(Stored data)
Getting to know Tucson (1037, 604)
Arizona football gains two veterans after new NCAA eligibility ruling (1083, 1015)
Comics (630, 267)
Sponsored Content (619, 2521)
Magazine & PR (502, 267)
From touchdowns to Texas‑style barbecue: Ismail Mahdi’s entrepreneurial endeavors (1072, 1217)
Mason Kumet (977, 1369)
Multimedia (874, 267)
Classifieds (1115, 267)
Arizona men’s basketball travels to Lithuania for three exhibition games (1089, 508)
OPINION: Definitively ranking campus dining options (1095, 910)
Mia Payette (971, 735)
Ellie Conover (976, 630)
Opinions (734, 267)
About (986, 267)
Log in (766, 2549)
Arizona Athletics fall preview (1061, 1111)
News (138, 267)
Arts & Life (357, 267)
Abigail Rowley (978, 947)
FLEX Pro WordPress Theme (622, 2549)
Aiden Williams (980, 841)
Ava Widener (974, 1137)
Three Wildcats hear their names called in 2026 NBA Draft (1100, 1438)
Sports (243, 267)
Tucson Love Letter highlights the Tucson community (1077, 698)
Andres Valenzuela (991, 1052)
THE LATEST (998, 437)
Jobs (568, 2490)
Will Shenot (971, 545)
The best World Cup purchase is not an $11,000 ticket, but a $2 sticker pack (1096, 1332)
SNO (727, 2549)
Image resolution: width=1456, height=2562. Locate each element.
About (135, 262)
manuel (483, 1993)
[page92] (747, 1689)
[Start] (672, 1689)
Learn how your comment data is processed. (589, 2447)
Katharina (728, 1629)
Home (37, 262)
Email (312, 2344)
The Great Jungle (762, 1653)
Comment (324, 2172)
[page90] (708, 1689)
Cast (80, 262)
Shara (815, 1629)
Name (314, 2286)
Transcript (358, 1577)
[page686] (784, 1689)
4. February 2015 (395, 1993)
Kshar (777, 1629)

Prompt: Copy, word for word, the line that contains "Comics (630, 267)" and every line after it through the end of the records, and nothing else.

Expected answer:
Comics (630, 267)
Sponsored Content (619, 2521)
Magazine & PR (502, 267)
From touchdowns to Texas‑style barbecue: Ismail Mahdi’s entrepreneurial endeavors (1072, 1217)
Mason Kumet (977, 1369)
Multimedia (874, 267)
Classifieds (1115, 267)
Arizona men’s basketball travels to Lithuania for three exhibition games (1089, 508)
OPINION: Definitively ranking campus dining options (1095, 910)
Mia Payette (971, 735)
Ellie Conover (976, 630)
Opinions (734, 267)
About (986, 267)
Log in (766, 2549)
Arizona Athletics fall preview (1061, 1111)
News (138, 267)
Arts & Life (357, 267)
Abigail Rowley (978, 947)
FLEX Pro WordPress Theme (622, 2549)
Aiden Williams (980, 841)
Ava Widener (974, 1137)
Three Wildcats hear their names called in 2026 NBA Draft (1100, 1438)
Sports (243, 267)
Tucson Love Letter highlights the Tucson community (1077, 698)
Andres Valenzuela (991, 1052)
THE LATEST (998, 437)
Jobs (568, 2490)
Will Shenot (971, 545)
The best World Cup purchase is not an $11,000 ticket, but a $2 sticker pack (1096, 1332)
SNO (727, 2549)
Image resolution: width=1456, height=2562. Locate each element.
About (135, 262)
manuel (483, 1993)
[page92] (747, 1689)
[Start] (672, 1689)
Learn how your comment data is processed. (589, 2447)
Katharina (728, 1629)
Home (37, 262)
Email (312, 2344)
The Great Jungle (762, 1653)
Comment (324, 2172)
[page90] (708, 1689)
Cast (80, 262)
Shara (815, 1629)
Name (314, 2286)
Transcript (358, 1577)
[page686] (784, 1689)
4. February 2015 (395, 1993)
Kshar (777, 1629)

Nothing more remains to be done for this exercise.